Most recently, a sociological approach has emerged. This fourth stage attempts to harness the energy and interpretive freedom of the deconstructionist mode while recognizing that there are some limits to what was historically possible and giving some weight to social context and plausibility. Here, it is the job of the scholar to imagine a range of possible meanings in an artwork, and then to suggest which of these would have been more probable at various junctures (the time of creation, for instance, or at an important moment when the artwork was used in a specific way). As Peter Shillingsburg has put it, “The richness and complexity of a text . . . is more fully experienced by contrasting the text as a product of a partially known (that is, constructed) past with the text as free-floating in the present, or as it seems to have been experienced at significant moments in intermediate times.”[5] DF McKenzie calls this a “secular” approach, insofar as it is open, social, and admissive of historical context.[6]

In the pages that follow, I adopt a thoroughly sociological approach. I prefer to place more weight on the material end of the scale and less on the authorial. Consequently, over the course of this essay, I will ground questions of authenticity and authority primarily in the manuscript at hand. But, it is not an either-or choice: we need not choose between the materiality of the manuscript to the total exclusion of its purported creator and wider social context. While admitting that it is impossible to know exactly what the creator (in this case, presumably Dōgen) intended, we can at least sketch the contours of what would have been possible, plausible, or expected in Dōgen’s time and at various intermediate points thereafter, such as when the Japanese government declared the manuscript a national treasure.

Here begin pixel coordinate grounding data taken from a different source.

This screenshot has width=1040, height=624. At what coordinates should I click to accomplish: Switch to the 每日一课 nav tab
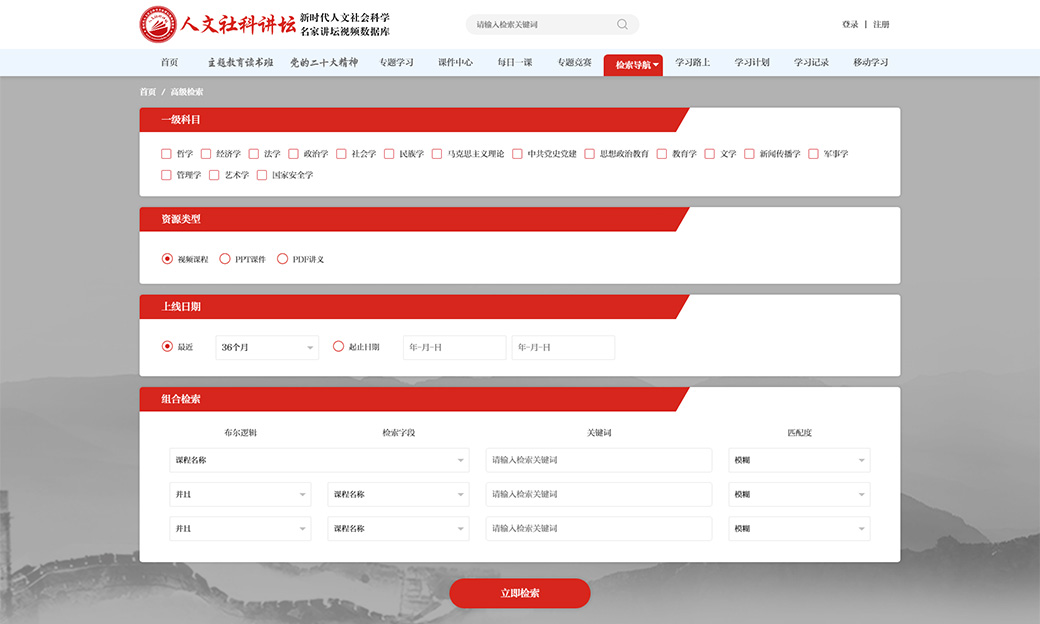click(x=515, y=62)
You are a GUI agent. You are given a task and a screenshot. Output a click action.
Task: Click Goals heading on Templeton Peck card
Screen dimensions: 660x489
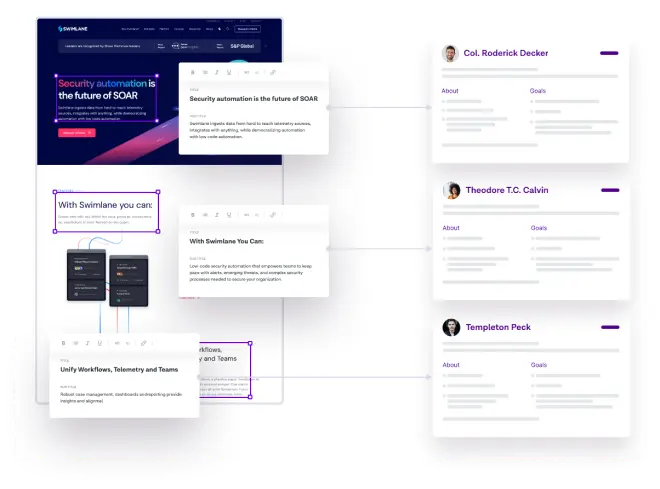539,364
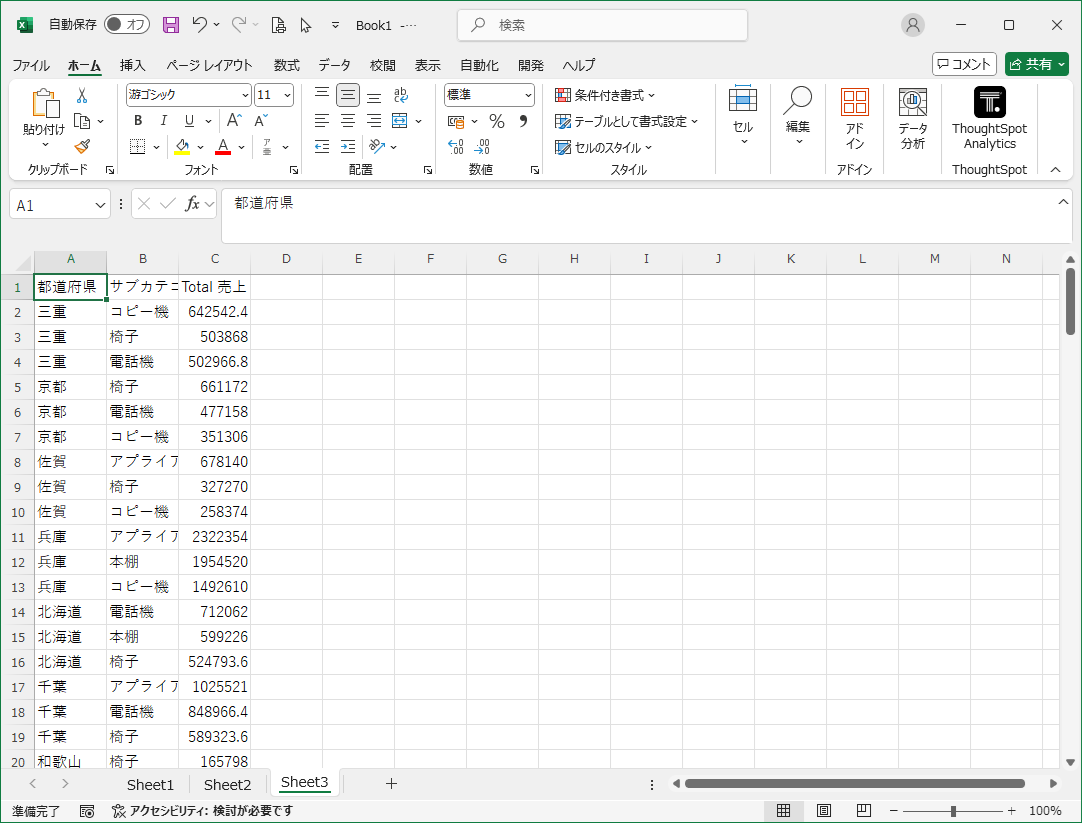Open the データ ribbon tab
The image size is (1082, 823).
(334, 65)
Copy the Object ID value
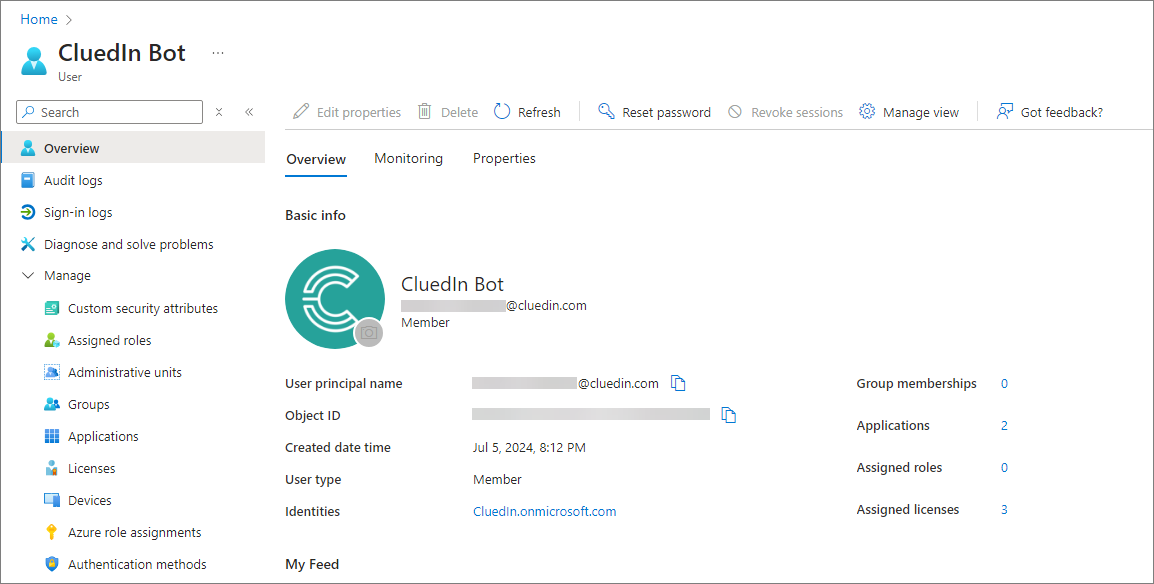 pyautogui.click(x=728, y=414)
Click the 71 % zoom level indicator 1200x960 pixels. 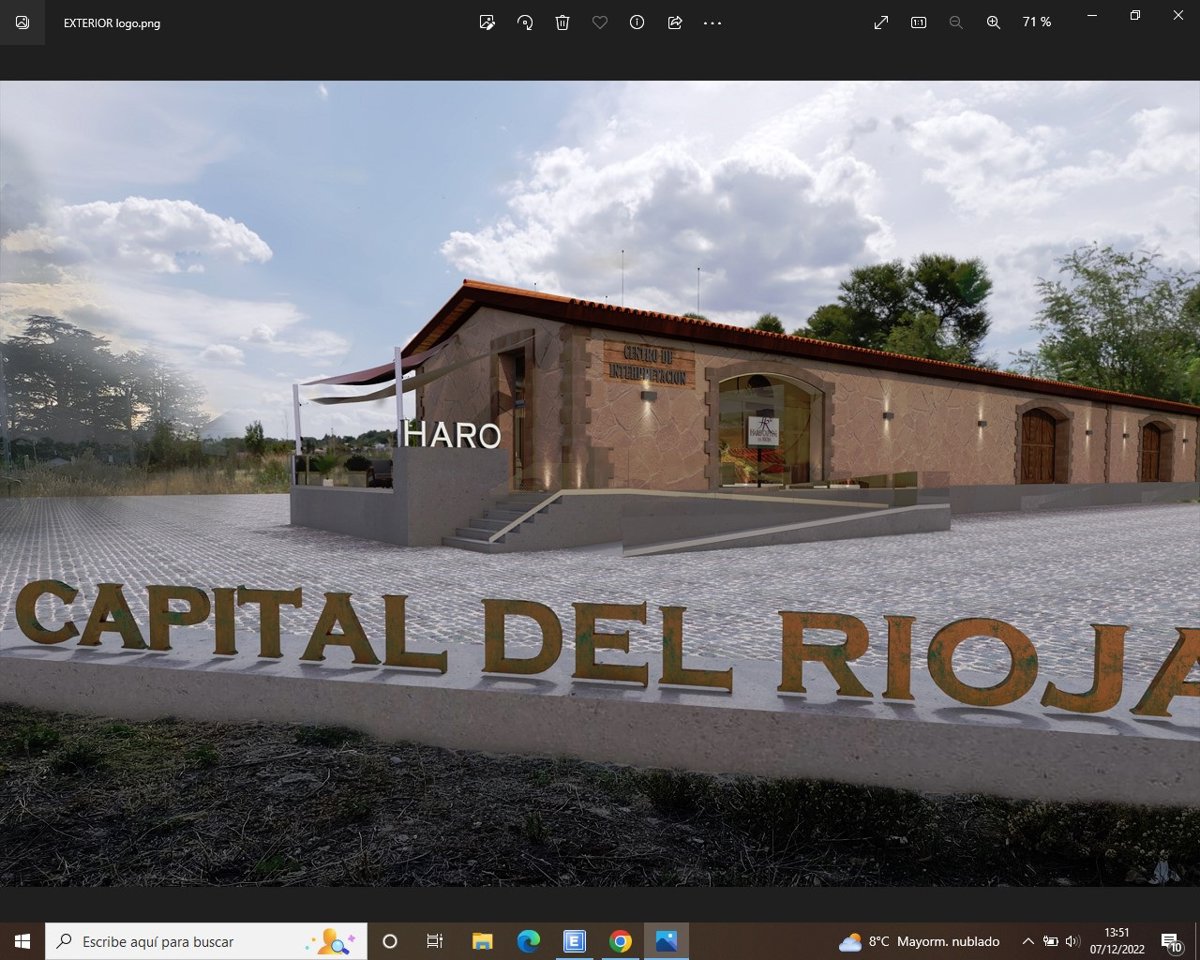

In this article, I offer an extended visual analysis of the manuscript Universally Recommended Instructions for Zazen. I argue that the calligraphy and its interplay with the paper on which it is written can be read as a carefully orchestrated enaction of mind. Following my analysis, I situate Dōgen’s handwritten treatise in three sociological contexts—two historical and one contemporary—to bring to light the performative dimensions of his calligraphic work. First, I consider the very broad cultural understanding that one’s handwriting was a direct reflection of one’s level of spiritual attainment and emotional state of mind. In the classical East Asian cultural sphere, a calligraphic artifact was considered a tangible point of contact with the composer’s mind and body. Second, I provide a brief account of classical and medieval Japanese Buddhist cultures of religious writing, which conceptualize the human body and written text as lying along a shared material continuum. And finally, I examine the modern culture of art historical analysis and museum display, which have overwhelmingly framed Zen Buddhist writing primarily in terms of spontaneity and boldness. These three approaches allow me to highlight the performative aspects of calligraphy as understood in Dōgen’s day and age, while suggesting reasons why that performative valance has been illegible to the modern art world, which has otherwise been quite open to, even celebratory of, Zen calligraphy.